Task goal:
The whole listing should be retyped word for word, apart from the pictures it holds.

Data for the task:
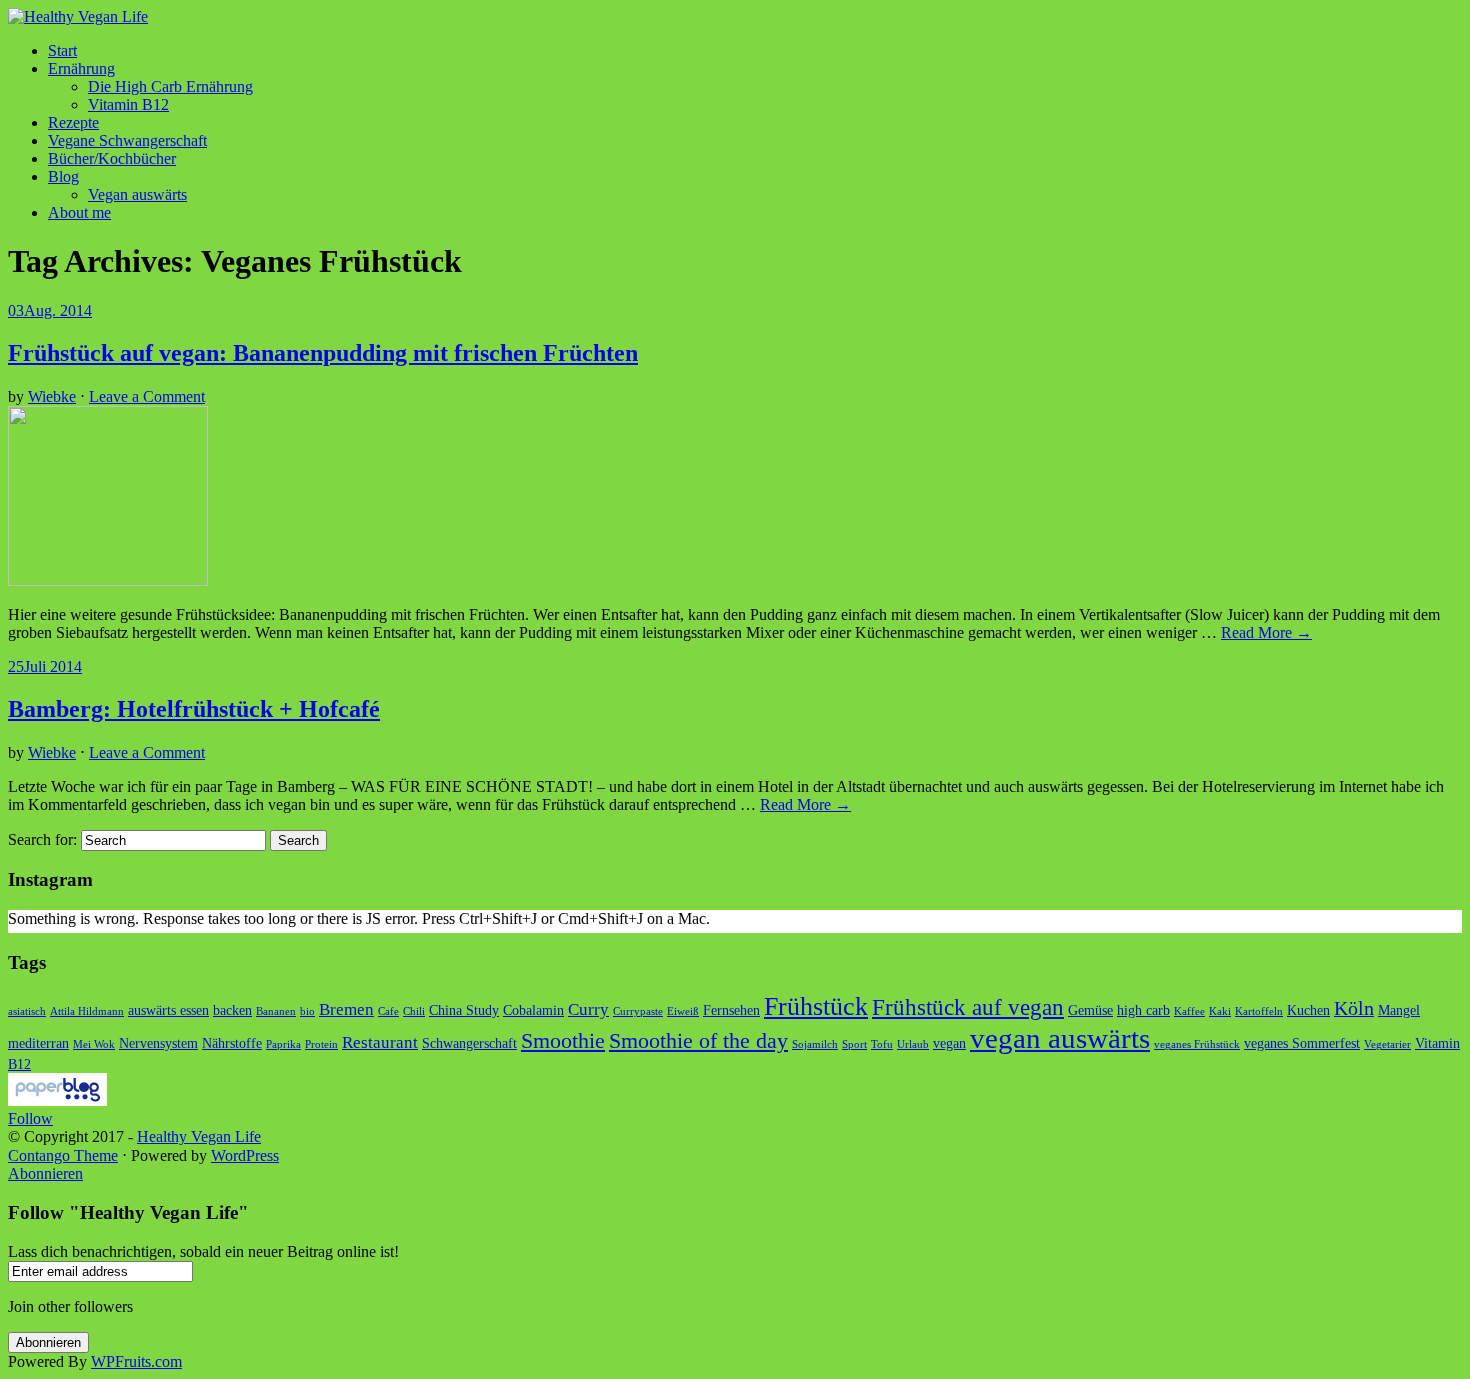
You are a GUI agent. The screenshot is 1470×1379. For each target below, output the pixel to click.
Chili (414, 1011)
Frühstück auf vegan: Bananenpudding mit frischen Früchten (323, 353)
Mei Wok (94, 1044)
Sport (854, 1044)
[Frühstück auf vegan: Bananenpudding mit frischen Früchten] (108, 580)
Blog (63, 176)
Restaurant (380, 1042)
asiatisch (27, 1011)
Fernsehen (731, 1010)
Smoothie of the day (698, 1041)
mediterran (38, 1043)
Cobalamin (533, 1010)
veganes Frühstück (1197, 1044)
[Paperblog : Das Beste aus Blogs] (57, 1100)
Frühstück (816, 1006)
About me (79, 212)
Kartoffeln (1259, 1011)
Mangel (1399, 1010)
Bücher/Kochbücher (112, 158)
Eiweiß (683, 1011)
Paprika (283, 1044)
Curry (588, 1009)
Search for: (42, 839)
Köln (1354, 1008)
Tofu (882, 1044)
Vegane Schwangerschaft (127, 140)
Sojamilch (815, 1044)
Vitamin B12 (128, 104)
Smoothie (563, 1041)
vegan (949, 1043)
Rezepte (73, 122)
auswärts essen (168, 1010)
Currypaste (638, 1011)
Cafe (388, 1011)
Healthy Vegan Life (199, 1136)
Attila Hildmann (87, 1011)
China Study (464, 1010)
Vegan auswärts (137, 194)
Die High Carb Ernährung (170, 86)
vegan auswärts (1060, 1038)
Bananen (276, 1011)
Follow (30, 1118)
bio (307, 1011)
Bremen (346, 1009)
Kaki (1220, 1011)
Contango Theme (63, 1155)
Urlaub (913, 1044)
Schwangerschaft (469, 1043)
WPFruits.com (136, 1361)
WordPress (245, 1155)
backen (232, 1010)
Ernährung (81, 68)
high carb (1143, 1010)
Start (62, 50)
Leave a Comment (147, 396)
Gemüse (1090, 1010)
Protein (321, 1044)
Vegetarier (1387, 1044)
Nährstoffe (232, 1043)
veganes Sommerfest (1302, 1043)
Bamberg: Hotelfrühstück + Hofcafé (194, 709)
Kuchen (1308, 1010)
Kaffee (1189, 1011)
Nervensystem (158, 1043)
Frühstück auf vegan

Exercise answer:
You are a GUI agent. The screenshot is 1470×1379. For each target below, output the pixel to click.
Chili (414, 1011)
Frühstück auf vegan: Bananenpudding mit frischen Früchten (323, 353)
Mei Wok (94, 1044)
Sport (854, 1044)
[Frühstück auf vegan: Bananenpudding mit frischen Früchten] (108, 580)
Blog (63, 176)
Restaurant (380, 1042)
asiatisch (27, 1011)
Fernsehen (731, 1010)
Smoothie of the day (698, 1041)
mediterran (38, 1043)
Cobalamin (533, 1010)
veganes Frühstück (1197, 1044)
[Paperblog : Das Beste aus Blogs] (57, 1100)
Frühstück (816, 1006)
About me (79, 212)
Kartoffeln (1259, 1011)
Mangel (1399, 1010)
Bücher/Kochbücher (112, 158)
Eiweiß (683, 1011)
Paprika (283, 1044)
Curry (588, 1009)
Search for: (42, 839)
Köln (1354, 1008)
Tofu (882, 1044)
Vegane Schwangerschaft (127, 140)
Sojamilch (815, 1044)
Vitamin B12 (128, 104)
Smoothie (563, 1041)
vegan (949, 1043)
Rezepte (73, 122)
auswärts essen (168, 1010)
Currypaste (638, 1011)
Cafe (388, 1011)
Healthy Vegan Life (199, 1136)
Attila Hildmann (87, 1011)
China Study (464, 1010)
Vegan auswärts (137, 194)
Die High Carb Ernährung (170, 86)
vegan auswärts (1060, 1038)
Bananen (276, 1011)
Follow (30, 1118)
bio (307, 1011)
Bremen (346, 1009)
Kaki (1220, 1011)
Contango Theme (63, 1155)
Urlaub (913, 1044)
Schwangerschaft (469, 1043)
WPFruits.com (136, 1361)
WordPress (245, 1155)
backen (232, 1010)
Ernährung (81, 68)
high carb (1143, 1010)
Start (62, 50)
Leave a Comment (147, 396)
Gemüse (1090, 1010)
Protein (321, 1044)
Vegetarier (1387, 1044)
Nährstoffe (232, 1043)
veganes Sommerfest (1302, 1043)
Bamberg: Hotelfrühstück + Hofcafé (194, 709)
Kuchen (1308, 1010)
Kaffee (1189, 1011)
Nervensystem (158, 1043)
Frühstück auf vegan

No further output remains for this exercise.